The stunning importance of the Mueller indictment
More than just a political earthquake is being unleashed in indictment against Russians for interfering in 2016 Presidential election.
Naturally enough all the focus on last week’s US indictment against 13 Russians for interfering in the 2016 Presidential election has been on whether the trail leads to an impeachable offence by President Trump.
Not yet it doesn’t, but special counsel Robert Mueller’s posse appears to be closing in.
But as big a deal as that is for America and the world, there is more to what Mueller is uncovering than a potential political earthquake.
The 37-page indictment against Yevgeniy Viktorovich Prigozhin et al should be required reading for every government in the world, in fact every company, and organisation of any sort, for that matter.
The description of how a company in St Petersburg used Facebook to produce an astonishingly powerful impact in the United States is a manual for anyone who wants to use social media for nefarious purposes, as well as a useful guide for those who need to defend against it.
The stunning thing is not so much how sophisticated and well-planned the operation was, although it was certainly that. It’s that it was easy, and apparently inexpensive.
It’s true that the operation appears to have had the resources of the Russian Government behind it, but any large company or well-funded NGO, or criminal gang or bunch of jihadists for that matter, probably could have done the same thing.

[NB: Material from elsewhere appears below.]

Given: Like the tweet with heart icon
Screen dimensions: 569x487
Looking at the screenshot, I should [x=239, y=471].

It was run out of a company called the Internet Research Agency in St Petersburg and apparently had about 1000 people working there at its peak, which is really not that many to change the course of American history.
They didn’t only use Facebook, but it was the main vehicle. They bought ads to directly influence opinion, set up actual rallies, mostly in favour of Trump and against Hillary Clinton, and set up ginger groups and fake organisations.

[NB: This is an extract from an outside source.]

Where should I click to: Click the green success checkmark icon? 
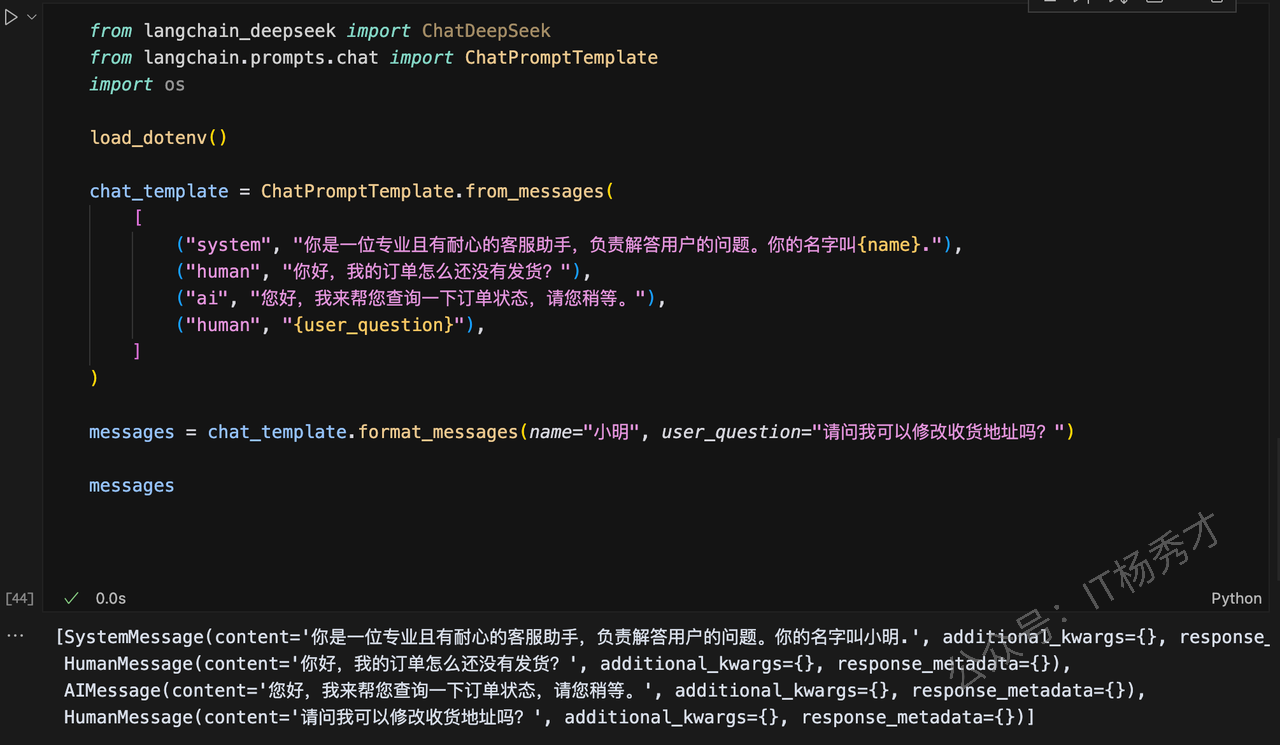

They disguised their activity in three ways, according to the indictment.
First, it was all done through virtual private networks (VPNs) established on US-based servers.
“To hide their Russian identities and ORGANIZATION affiliation, Defendants and their co-conspirators … purchased space on computer servers located inside the United States in order to set up virtual private networks (“VPNs”). Defendants and their co-conspirators connected from Russia to the U.S.-based infrastructure by way of these VPNs and conducted activity inside the United States — including accessing online social media accounts, opening new accounts, and communicating with real U.S. persons — while masking the Russian origin and control of the activity”.
Simple, and cheap.
Second, they used stolen identities to buy advertisements: “In or around 2016, Defendants and their co-conspirators also used, possessed, and transferred, without lawful authority, the social security numbers and dates of birth of real U.S. persons without those persons’ knowledge or consent. Using these means of identification, Defendants and their co-conspirators opened accounts at PayPal, a digital payment service provider; created false means of identification, including fake drivers’ licenses; and posted on ORGANIZATION-controlled social media accounts using the identities of these U.S. victims”.
That’s a bit harder, but clearly not too taxing.
And third, they set up hundreds of fake email accounts, posing as Americans. Not too hard at all.
Some of the reaction to this, especially in the media, has focused on the failings of Facebook and other social media platforms, suggesting that they should have identified the crooks and shut them down, but that’s missing the point.
It’s not social media that has made this possible, but the internet itself. Facebook is just a manifestation of it, as is Twitter, Instagram, YouTube and email.
It’s 25 years since that cartoon appeared in New Yorker with tagline: “on the internet no one knows you’re a dog”. Well nobody knows you’re a Russian either, and 1993 was a long time ago. A lot has happened on the internet since then.
Facebook is not named as a co-defendant in the Mueller indictment, not yet anyway, but it doesn’t come out of it with completely clean hands.
However the criticism of Facebook and social media generally is pointless. It’s inevitable that there are going to be large-scale content aggregators and platforms like Facebook on the internet — if not them, then something else — and they will never be in a position to do more than the most superficial filtering and checking of content.
This is a permanent change. What the Russians did in 2015-16, and the Mueller indictment has now exposed, is a marker of where we are at now — indeed, the hackers are probably well past that already.
In fact, the potential for “attack by social media”, which is the focus of last week’s indictment is probably the least of our concerns.
It’s clear that we are already in the age of cyber warfare: the next big war will start on the internet and likely continue there, with adversaries hacking into, and shutting down, vital infrastructure and banking, causing chaos and social disorder.
The Mueller indictment teaches us that they won’t need to fire a shot, and they probably won’t even need to spend much money.
Meanwhile the Australian Government is spending $50 billion on submarines.